Source excerpt:
Correct or not, there’s now a perception that no one of significant consequence wants to work for the Dolphins.  And the harder Ross tries to turn the page by making a “big splash,” the more likely it is that he’ll continue to swing the bat and hit himself in the face with it.

7.  Loser:  Saints.

With Bountygate lingering, the Saints had even more reason to work out a new, long-term deal with Drew Brees.  And yet the Saints continue to fail to find a middle ground with their franchise quarterback.

There’s a chance Brees simply wants too much.  But here’s the problem:  He deserves it.  The best NFL quarterback of the last six years, if he wants to max out his contract, then he should.

And as to the idea that he needs to leave some money behind so that the Saints can field a competitive team given the salary cap, here’s one important point:  It never stopped the Colts from being competitive when Peyton got every last dollar he could.

And while it’s good that the Saints kept receiver Marques Colston, they lost Robert Meachem.  And while it’s good that they lured Ben Grubbs away from Baltimore, the lost Carl Nicks.

More importantly, they’ve yet to do anything to address needs on defense, which could become even more significant once the suspensions come down.

8.  Loser:  Vikings.

Good teams can afford to sit on the sidelines in the early days of free agency.  The Vikings are not a good team.

Goal 1: Please copy the NFL free agency excerpt between "With Bountygate lingering, the" and "dollar he could.", inclusive.
Goal 2: In the NFL free agency excerpt, which receiver did the Saints keep?

Supplied entries:
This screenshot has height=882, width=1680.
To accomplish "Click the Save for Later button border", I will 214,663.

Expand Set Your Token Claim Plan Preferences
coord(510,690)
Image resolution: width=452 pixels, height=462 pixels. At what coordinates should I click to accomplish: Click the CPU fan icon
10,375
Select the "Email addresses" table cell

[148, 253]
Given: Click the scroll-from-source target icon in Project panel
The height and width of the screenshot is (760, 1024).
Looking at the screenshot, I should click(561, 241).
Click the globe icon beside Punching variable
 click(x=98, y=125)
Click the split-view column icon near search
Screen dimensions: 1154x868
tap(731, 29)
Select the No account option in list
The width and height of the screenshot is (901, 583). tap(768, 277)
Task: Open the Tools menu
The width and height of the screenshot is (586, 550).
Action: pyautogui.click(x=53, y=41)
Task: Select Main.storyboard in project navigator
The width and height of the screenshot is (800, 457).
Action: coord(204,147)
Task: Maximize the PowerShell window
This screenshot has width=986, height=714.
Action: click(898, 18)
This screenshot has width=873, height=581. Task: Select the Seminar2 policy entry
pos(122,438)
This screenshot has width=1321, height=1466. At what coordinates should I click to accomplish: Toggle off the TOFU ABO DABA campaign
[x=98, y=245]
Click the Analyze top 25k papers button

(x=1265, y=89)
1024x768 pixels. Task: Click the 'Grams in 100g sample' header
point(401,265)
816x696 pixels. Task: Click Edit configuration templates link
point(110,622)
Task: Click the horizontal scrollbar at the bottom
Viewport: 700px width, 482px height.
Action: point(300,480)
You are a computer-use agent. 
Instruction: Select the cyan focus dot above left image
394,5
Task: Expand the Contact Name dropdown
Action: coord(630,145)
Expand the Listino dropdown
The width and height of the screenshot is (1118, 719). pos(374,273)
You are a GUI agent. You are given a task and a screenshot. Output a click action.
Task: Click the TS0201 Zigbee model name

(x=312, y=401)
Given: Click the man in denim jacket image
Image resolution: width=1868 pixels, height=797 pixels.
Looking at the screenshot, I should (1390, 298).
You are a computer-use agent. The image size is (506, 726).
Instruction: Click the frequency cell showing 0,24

Exercise response 1:
With Bountygate lingering, the Saints had even more reason to work out a new, long-term deal with Drew Brees.  And yet the Saints continue to fail to find a middle ground with their franchise quarterback.

There’s a chance Brees simply wants too much.  But here’s the problem:  He deserves it.  The best NFL quarterback of the last six years, if he wants to max out his contract, then he should.

And as to the idea that he needs to leave some money behind so that the Saints can field a competitive team given the salary cap, here’s one important point:  It never stopped the Colts from being competitive when Peyton got every last dollar he could.

Exercise response 2: Marques Colston